Texte cité:
━━━━━━━━━━━━━━━━━━━━
Cette vision de l’art a été fortement diffusée par l’Ecole de Francfort, qui a mis en exergue la domination imposée par la classe bourgeoise à travers l’art.

On retrouve notamment cette pensée dans La dialectique de la raison d’Adorno et Horkheimer qui critiquent la culture industrielle. Ils affirment tout d’abord que la frustration que cette culture fait subir à ses spectateurs a pour effet de les assujettir en réprimant leurs désirs. Cette expérience de frustration par l’art accoutumerait d’après eux les spectateurs à accepter que tous leurs désirs, y compris politiques, soient frustrés. Au final, cette culture de masse déboucherait sur une sorte de fatalité laissant penser aux publics que les gens qui réussissent étaient faits pour ça, et qu’il ne faut donc pas à lutter contre l’ordre établi.

L’école de Francfort développe cependant, par rapport à la culture, une vision double qui est peut-être à l’origine de la contre-culture. En effet, si, d’une part, elle considère l’art comme un ethos bourgeois favorisant l’individualisme, elle voit aussi en lui un moyen de contestation contre les institutions.

Walter Benjamin, par exemple, dans « L’œuvre d’art à l’époque de sa reproductibilité technique » voyait l’art comme à la fois ce qui permet à l’ordre archaïque de subsister par sa dimension nostalgique, et ce qui permet de modifier cet ordre. Il fallait, d’après lui, politiser l’art pour modifier les conditions sociales. Cette pensée sera reprise par les avant-gardes et une grande partie des contre-cultures.
━━━━━━━━━━━━━━━━━━━━
Objectif 1:
Relevez toutes les personnes nommées dans le texte sur l'École de Francfort.
Objectif 2:
Donnez une suite au texte sur l'École de Francfort, après sa dernière phrase.
Les entrées qui suivent ne sont pas utiles ici.

Éléments répertoriés dans un jeu de données
━━━━━━━━━━━━━━━━━━━━
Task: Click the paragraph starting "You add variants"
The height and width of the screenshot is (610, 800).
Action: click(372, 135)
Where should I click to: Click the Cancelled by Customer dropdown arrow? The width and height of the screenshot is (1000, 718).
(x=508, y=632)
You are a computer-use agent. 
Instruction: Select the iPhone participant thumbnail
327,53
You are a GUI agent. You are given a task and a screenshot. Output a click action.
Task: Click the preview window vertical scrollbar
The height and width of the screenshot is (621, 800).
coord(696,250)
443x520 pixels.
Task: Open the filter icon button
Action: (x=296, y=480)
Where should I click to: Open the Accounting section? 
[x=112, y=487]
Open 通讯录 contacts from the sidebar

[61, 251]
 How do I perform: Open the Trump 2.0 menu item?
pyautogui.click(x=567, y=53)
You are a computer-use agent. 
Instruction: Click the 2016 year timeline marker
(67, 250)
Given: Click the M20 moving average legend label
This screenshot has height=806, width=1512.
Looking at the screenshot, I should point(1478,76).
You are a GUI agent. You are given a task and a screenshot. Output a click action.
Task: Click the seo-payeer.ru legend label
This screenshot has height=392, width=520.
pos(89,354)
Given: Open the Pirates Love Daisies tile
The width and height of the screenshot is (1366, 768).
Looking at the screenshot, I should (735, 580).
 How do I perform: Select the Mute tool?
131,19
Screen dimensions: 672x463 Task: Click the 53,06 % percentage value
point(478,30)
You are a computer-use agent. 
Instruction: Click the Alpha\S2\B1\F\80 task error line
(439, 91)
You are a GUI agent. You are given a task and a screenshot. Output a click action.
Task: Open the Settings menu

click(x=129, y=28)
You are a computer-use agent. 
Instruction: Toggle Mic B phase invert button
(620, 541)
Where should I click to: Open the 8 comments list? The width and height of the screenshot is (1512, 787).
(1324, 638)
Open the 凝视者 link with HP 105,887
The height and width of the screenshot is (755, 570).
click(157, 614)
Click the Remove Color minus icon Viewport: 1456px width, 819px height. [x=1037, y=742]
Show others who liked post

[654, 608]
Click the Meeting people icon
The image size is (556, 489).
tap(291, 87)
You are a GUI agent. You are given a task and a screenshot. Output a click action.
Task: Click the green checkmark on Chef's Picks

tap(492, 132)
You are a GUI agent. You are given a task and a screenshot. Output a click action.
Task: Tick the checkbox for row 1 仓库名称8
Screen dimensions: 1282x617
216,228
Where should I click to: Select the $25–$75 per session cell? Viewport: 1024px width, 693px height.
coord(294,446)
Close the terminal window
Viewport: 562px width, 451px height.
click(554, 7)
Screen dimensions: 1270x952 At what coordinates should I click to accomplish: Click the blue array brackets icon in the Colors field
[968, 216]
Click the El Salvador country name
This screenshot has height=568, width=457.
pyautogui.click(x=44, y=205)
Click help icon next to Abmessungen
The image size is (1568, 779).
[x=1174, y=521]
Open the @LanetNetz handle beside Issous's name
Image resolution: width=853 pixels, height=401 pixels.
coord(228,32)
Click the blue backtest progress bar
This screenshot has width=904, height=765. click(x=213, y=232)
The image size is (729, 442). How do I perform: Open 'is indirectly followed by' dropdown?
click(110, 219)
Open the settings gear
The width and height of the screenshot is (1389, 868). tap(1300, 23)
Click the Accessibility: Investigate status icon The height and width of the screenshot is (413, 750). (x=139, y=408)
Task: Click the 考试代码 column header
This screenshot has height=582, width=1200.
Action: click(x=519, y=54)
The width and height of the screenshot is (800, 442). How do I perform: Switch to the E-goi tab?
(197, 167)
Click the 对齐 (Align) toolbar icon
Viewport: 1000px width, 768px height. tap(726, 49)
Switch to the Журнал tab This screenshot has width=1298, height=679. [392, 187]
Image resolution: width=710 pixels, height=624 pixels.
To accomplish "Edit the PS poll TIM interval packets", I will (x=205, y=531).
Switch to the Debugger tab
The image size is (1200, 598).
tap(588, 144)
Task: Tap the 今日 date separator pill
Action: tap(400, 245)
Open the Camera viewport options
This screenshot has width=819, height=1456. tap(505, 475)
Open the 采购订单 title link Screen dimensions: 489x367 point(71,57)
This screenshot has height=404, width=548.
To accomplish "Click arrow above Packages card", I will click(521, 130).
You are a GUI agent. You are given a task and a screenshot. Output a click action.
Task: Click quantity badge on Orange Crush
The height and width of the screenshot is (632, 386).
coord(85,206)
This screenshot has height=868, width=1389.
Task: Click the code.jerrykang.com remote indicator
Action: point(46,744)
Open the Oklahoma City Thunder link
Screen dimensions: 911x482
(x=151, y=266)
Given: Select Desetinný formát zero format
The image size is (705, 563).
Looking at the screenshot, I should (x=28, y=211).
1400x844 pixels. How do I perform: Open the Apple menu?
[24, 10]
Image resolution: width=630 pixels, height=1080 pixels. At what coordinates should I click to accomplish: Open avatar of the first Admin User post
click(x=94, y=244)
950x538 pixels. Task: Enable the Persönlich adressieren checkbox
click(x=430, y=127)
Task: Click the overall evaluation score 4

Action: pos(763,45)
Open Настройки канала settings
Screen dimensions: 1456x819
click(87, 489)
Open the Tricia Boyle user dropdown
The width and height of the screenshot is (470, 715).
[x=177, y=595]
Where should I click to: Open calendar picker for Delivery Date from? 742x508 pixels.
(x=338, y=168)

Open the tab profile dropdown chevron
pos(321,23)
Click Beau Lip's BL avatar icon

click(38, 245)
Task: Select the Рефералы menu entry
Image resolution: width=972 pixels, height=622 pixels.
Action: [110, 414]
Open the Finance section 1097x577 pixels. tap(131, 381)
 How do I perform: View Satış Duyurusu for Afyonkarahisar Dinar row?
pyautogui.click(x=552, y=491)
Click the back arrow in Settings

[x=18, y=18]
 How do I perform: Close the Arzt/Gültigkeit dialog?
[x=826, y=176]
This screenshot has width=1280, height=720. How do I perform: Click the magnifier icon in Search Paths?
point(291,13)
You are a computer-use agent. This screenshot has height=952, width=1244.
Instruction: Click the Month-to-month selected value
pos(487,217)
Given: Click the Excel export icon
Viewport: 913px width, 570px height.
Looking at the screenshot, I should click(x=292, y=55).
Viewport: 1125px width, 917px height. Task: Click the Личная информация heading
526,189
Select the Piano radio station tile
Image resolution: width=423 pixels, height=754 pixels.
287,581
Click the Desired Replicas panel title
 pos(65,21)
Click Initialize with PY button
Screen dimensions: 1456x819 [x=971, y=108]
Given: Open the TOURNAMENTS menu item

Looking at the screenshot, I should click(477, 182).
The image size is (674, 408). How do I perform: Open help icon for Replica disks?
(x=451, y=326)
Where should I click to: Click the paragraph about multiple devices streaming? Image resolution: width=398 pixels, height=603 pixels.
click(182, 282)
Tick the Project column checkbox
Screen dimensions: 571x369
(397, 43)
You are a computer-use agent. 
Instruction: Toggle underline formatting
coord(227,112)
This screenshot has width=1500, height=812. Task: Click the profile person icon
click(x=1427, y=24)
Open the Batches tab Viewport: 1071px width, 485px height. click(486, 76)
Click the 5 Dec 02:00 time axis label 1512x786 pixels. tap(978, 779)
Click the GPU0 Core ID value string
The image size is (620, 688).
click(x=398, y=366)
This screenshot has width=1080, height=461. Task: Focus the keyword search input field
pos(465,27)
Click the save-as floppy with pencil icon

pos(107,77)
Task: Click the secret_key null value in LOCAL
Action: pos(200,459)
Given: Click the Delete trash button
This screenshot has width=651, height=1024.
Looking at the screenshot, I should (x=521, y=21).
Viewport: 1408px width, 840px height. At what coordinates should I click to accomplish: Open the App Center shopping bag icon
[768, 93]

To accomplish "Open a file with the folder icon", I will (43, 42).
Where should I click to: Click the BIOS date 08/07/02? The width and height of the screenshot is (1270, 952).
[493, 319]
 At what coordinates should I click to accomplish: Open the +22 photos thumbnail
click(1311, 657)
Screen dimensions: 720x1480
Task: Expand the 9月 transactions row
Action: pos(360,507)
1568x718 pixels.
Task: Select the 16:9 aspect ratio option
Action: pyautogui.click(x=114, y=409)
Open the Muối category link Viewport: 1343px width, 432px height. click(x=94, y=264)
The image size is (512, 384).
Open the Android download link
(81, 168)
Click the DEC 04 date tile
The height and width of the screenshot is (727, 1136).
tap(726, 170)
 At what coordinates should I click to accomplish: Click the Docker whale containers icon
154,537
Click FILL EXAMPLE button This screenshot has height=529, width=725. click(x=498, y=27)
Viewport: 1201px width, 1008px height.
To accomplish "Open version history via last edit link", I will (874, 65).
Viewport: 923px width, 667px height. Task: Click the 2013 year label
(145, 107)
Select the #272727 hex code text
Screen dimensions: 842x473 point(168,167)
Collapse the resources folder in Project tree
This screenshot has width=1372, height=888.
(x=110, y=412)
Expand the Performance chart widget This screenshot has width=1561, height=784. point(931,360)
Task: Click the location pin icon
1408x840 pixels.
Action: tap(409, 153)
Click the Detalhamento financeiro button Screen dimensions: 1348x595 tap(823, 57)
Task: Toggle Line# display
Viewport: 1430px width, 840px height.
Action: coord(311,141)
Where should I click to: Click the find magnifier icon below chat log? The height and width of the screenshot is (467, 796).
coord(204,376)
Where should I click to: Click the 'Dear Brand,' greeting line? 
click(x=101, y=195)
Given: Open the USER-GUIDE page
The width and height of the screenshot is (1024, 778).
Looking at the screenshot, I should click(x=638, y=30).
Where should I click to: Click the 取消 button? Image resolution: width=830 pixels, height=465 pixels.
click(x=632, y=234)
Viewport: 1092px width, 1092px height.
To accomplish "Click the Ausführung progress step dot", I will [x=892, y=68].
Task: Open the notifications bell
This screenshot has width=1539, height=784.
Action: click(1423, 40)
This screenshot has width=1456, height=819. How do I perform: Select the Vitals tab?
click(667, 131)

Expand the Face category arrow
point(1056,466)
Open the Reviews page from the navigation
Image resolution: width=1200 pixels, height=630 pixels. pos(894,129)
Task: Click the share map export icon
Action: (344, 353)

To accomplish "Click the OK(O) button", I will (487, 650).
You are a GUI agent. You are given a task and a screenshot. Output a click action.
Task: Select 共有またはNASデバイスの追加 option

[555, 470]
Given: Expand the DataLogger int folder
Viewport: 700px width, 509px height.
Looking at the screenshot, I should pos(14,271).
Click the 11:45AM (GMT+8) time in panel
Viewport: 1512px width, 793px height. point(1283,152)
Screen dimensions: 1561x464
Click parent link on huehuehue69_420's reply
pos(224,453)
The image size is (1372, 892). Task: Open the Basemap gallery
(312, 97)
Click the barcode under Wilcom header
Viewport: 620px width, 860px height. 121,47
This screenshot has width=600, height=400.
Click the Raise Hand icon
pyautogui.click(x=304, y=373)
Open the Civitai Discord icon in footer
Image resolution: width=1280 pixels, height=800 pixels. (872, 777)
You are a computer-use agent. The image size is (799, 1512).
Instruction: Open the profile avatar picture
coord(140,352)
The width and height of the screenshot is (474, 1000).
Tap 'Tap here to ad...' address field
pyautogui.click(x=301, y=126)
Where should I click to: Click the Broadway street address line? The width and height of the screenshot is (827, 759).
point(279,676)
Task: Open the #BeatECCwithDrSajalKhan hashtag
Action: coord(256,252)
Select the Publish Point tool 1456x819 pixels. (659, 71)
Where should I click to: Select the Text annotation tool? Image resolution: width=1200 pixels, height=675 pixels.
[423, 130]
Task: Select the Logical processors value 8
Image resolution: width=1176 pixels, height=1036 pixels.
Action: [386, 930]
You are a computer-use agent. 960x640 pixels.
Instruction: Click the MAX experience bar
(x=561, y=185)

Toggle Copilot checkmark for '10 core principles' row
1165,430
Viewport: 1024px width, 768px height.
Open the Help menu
━━━━━━━━━━━━━━━━━━━━
Réponse rédigée 1:
Adorno, Horkheimer, Walter Benjamin

Réponse rédigée 2:
Naissance du terme

Le terme « contre-culture » apparaît en français pendant la révolution culturelle de mai 68. Il rassemble des pratiques culturelles qui s’opposent aux usages de la culture dominante. Cette contre-culture est à la fois subversive et révolutionnaire, comportant souvent un fond social ou politique. Michel Lancelot, dans un essai paru en 1971, dira que la contre-culture « repose sur la création permanente et la critique systématique ».

Il n’y a véritablement contre-culture, d’après Gattolin, que « si des événements majeurs conduisent une fraction déterminante de la population à s’engager dans une logique d’antagonisme radical avec le système et l’ordre établi ».

C’est, d’après lui, la mobilisation contre la guerre du Vietnam qui a permis à la première forme de contre-culture de voir le jour. Ainsi, à San Francisco, est né le mouvement hippie qui s’est rapidement répandu, créant des espaces où un univers contestataire voyait le jour autour de la liberté sexuelle, de l’utilisation de drogues, mais aussi d’un imaginaire politique contestataire marqué par la figure d’Ernesto Guevara, et la création de médias alternatifs propres au courant.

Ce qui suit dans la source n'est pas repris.